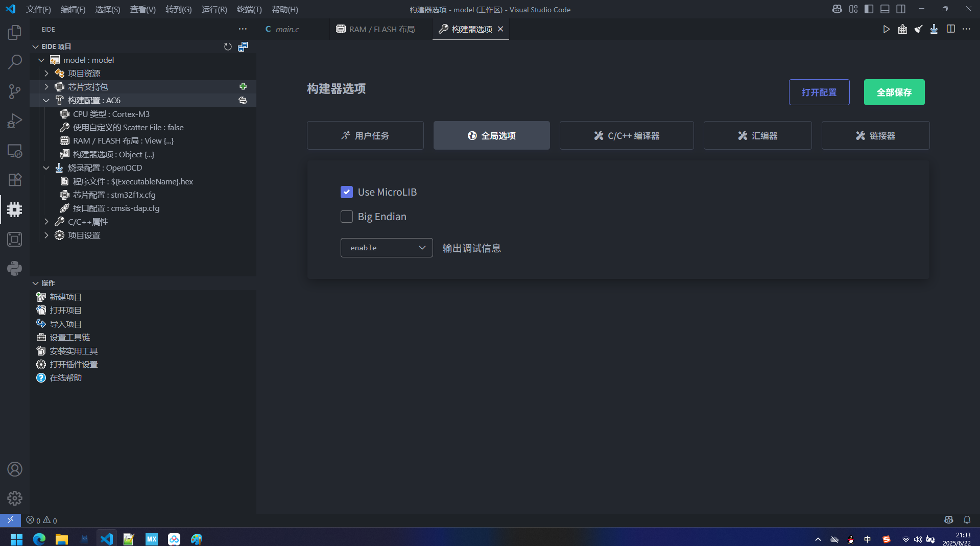Click the 全部保存 button

894,92
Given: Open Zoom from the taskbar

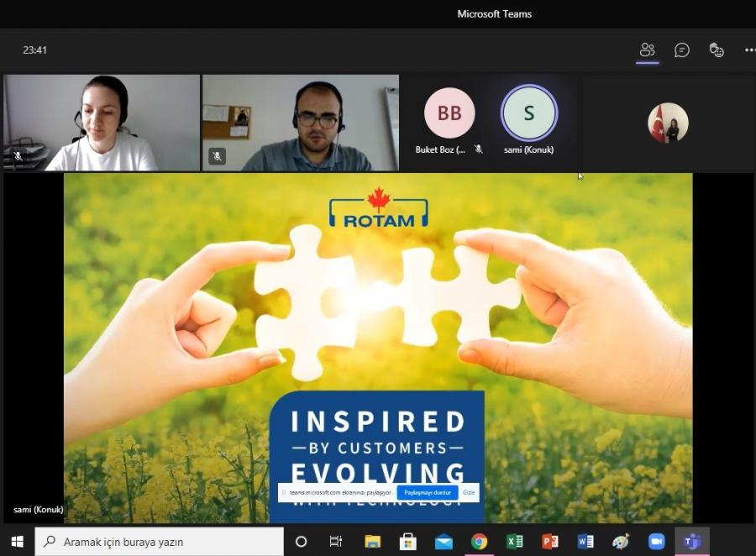Looking at the screenshot, I should pos(656,542).
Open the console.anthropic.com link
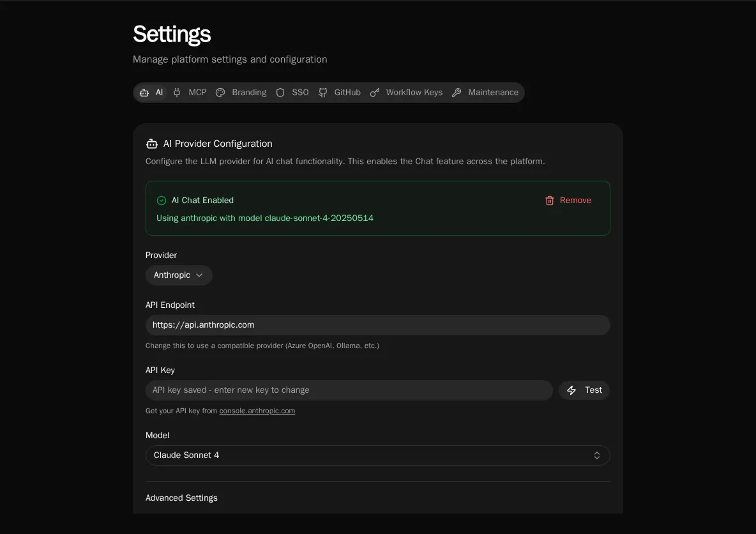This screenshot has height=534, width=756. click(257, 411)
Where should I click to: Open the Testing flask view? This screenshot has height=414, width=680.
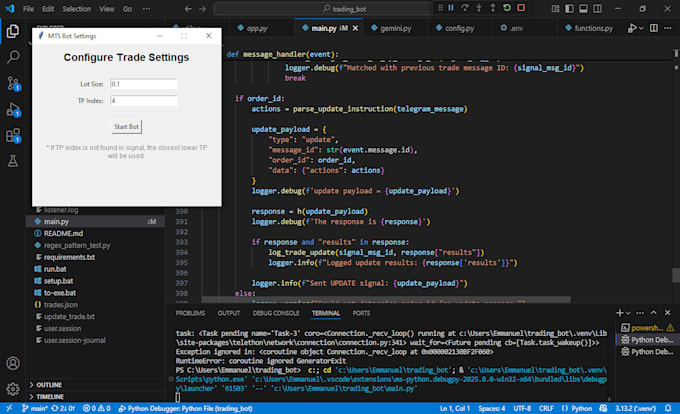(13, 161)
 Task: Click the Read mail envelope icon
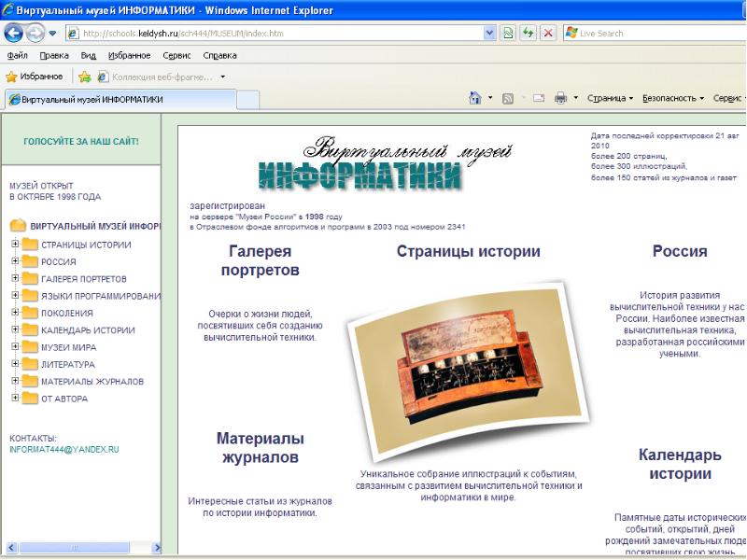point(538,98)
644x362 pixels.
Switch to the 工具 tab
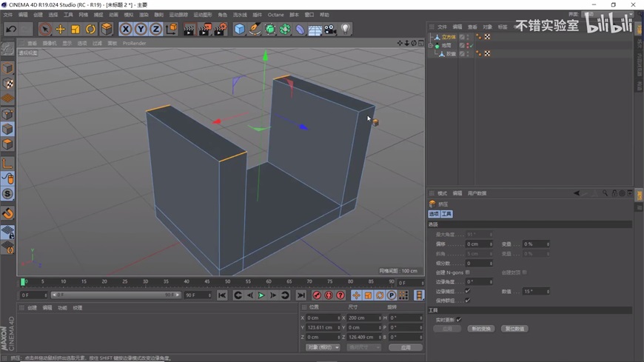(x=446, y=214)

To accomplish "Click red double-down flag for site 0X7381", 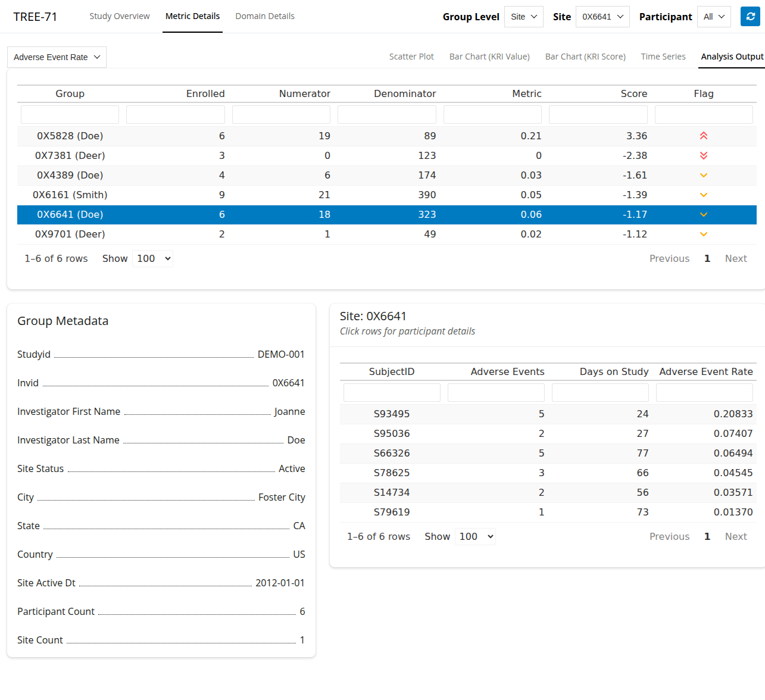I will (703, 155).
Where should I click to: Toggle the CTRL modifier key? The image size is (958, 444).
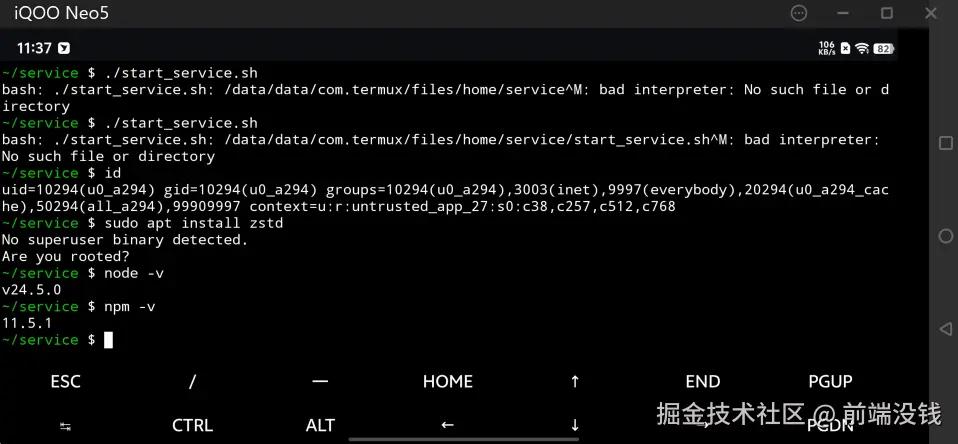(x=192, y=425)
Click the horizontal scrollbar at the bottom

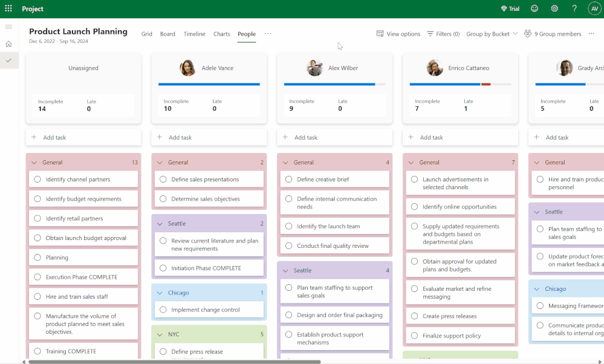[x=175, y=362]
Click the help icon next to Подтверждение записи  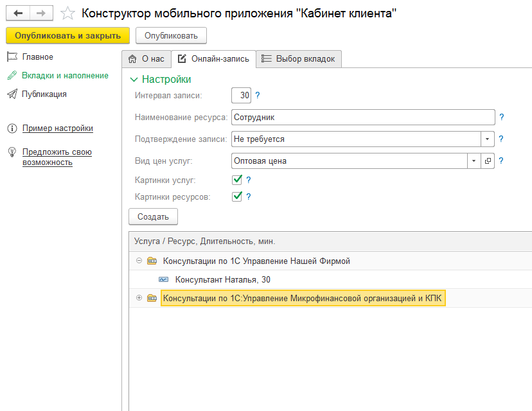pyautogui.click(x=502, y=139)

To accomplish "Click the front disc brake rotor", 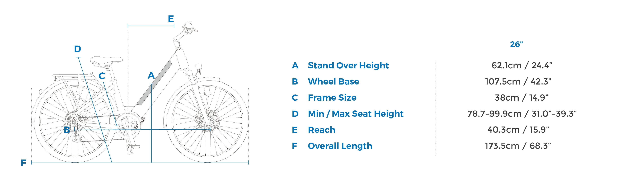I will [208, 121].
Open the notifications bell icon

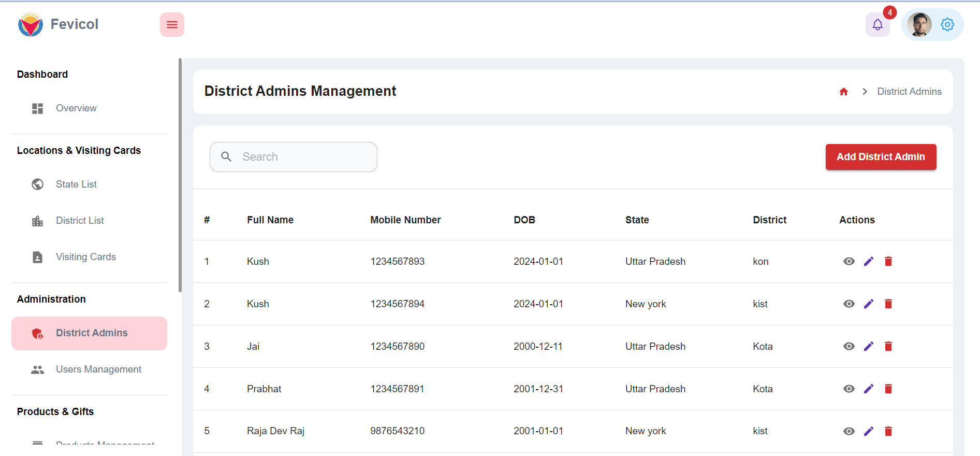pyautogui.click(x=877, y=25)

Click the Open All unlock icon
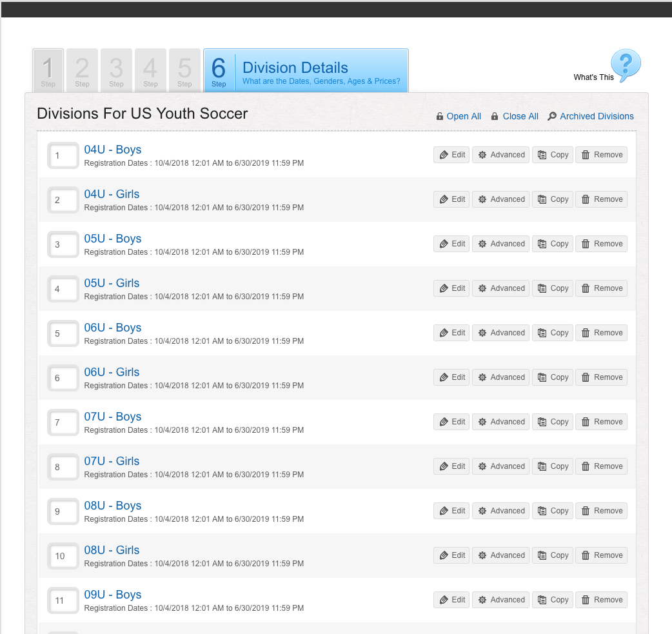(x=439, y=116)
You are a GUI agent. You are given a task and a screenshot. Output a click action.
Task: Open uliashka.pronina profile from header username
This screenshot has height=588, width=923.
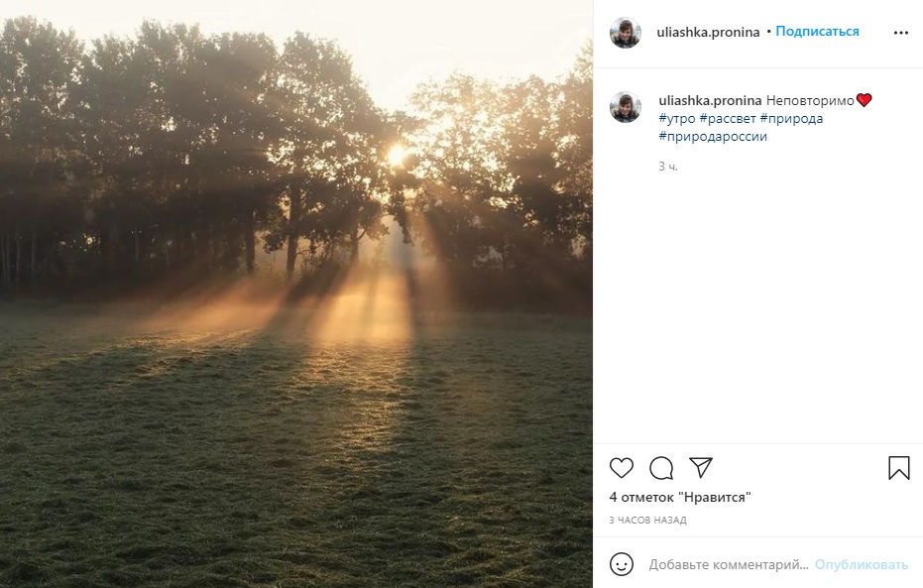point(708,32)
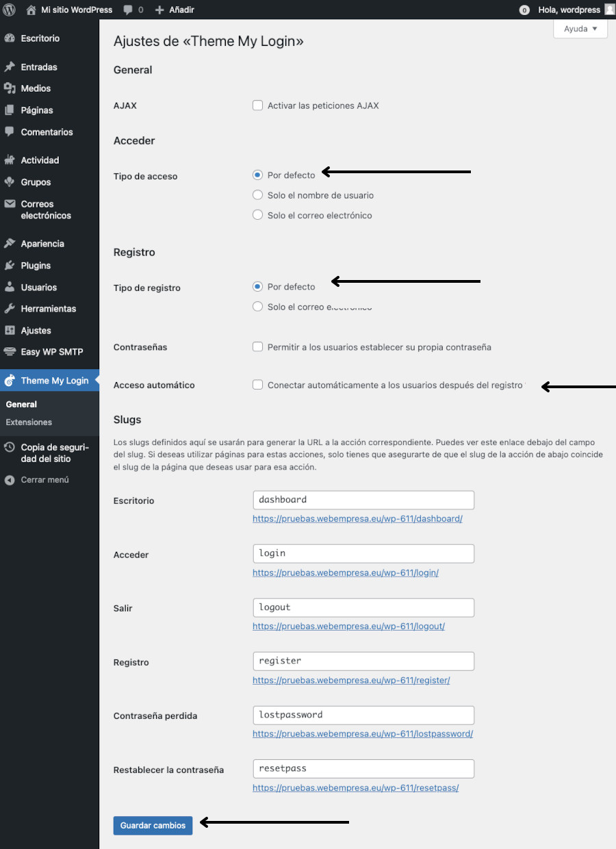
Task: Expand the Ayuda help dropdown
Action: click(x=580, y=29)
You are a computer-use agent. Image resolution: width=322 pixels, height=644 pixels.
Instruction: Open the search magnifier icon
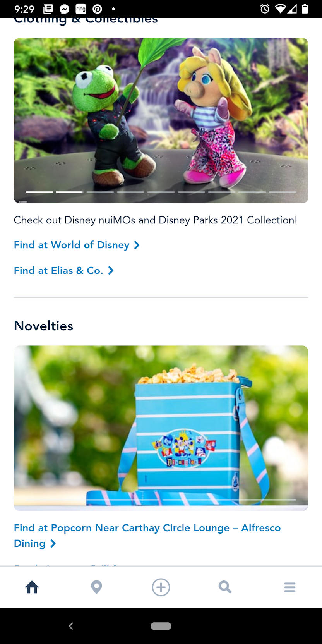click(225, 587)
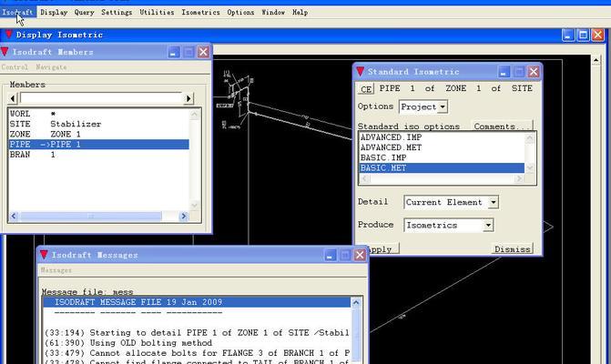Click the Comments... button

tap(498, 126)
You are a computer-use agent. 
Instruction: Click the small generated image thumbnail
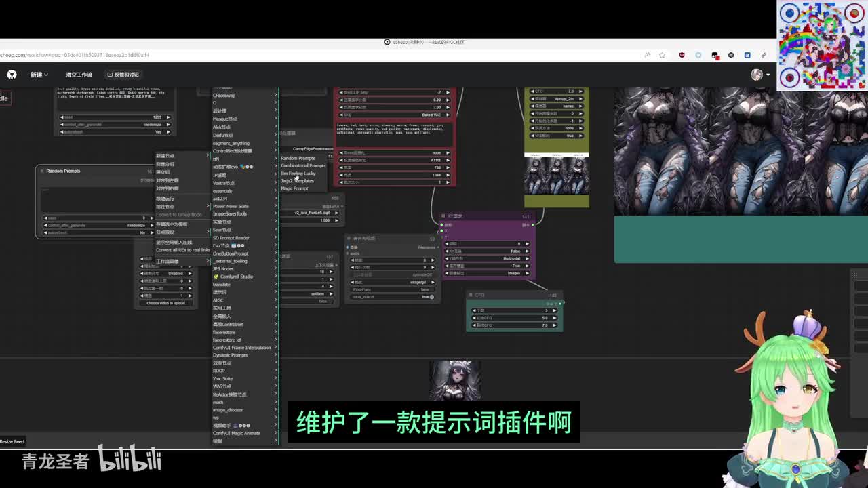(x=455, y=380)

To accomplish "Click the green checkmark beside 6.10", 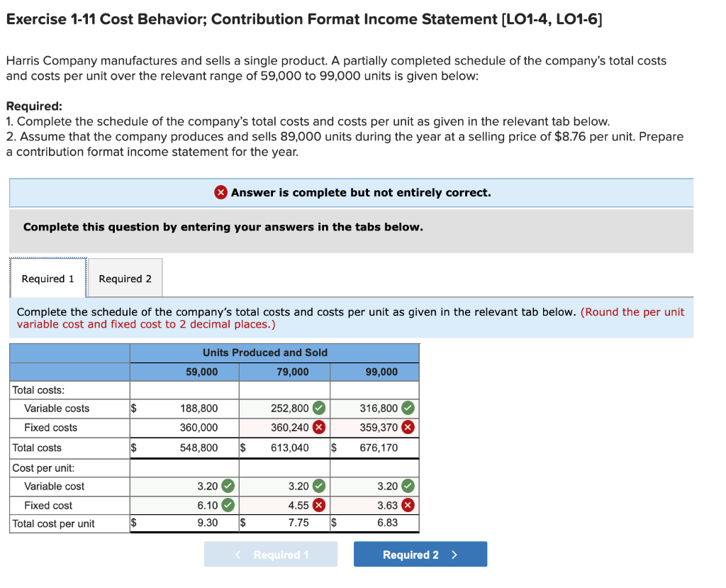I will (x=228, y=505).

◆ ◆ ◆ ◆ ◆

YOUR OBJECTIVE:
Search the entries for the word "pixels" and pick out every line that holds it.

FINISHED EXERCISE:
644x362 pixels.
You are a computer-use agent. Image resolution: width=322 pixels, height=644 pixels.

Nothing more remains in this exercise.